→ Stated goal
Copy out word for word the stretch of lines from the line that contains "saying (220, 113)" through the line that contains "center [493, 387].", including both of those lines.

→ Entries on locating words and elements
# # # # #

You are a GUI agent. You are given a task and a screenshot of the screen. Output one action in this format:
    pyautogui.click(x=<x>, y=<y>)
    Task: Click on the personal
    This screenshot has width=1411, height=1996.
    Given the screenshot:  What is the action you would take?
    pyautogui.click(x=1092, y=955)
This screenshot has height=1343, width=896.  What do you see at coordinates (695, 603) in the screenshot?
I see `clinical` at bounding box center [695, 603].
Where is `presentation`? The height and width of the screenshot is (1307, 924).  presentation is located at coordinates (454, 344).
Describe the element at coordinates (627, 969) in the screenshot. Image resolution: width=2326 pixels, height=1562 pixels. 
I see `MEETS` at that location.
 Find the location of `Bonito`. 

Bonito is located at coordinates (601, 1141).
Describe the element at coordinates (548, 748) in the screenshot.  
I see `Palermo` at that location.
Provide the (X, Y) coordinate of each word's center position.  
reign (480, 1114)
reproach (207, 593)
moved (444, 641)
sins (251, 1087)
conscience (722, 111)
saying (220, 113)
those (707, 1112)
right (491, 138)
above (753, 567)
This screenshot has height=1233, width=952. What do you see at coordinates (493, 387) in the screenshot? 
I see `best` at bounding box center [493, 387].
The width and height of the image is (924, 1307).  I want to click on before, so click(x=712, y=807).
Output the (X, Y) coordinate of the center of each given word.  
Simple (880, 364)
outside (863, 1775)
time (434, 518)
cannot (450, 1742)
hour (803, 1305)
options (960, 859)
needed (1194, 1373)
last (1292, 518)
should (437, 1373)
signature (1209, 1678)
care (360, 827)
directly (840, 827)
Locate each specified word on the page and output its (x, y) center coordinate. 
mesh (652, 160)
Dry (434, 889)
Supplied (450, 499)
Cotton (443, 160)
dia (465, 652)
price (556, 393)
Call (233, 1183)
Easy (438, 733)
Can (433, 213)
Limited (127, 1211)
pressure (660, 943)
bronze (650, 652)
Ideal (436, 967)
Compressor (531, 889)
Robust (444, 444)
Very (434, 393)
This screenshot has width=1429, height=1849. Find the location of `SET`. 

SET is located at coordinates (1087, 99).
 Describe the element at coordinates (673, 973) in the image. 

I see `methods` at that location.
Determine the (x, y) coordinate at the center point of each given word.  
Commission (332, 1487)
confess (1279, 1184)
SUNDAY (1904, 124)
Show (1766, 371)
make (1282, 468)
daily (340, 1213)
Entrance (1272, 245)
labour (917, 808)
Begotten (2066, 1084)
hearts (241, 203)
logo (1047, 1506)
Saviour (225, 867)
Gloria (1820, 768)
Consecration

# # # # #

→ Right answer
saying (220, 113)
those (707, 1112)
right (491, 138)
above (753, 567)
This screenshot has height=1233, width=952. What do you see at coordinates (493, 387) in the screenshot? 
I see `best` at bounding box center [493, 387].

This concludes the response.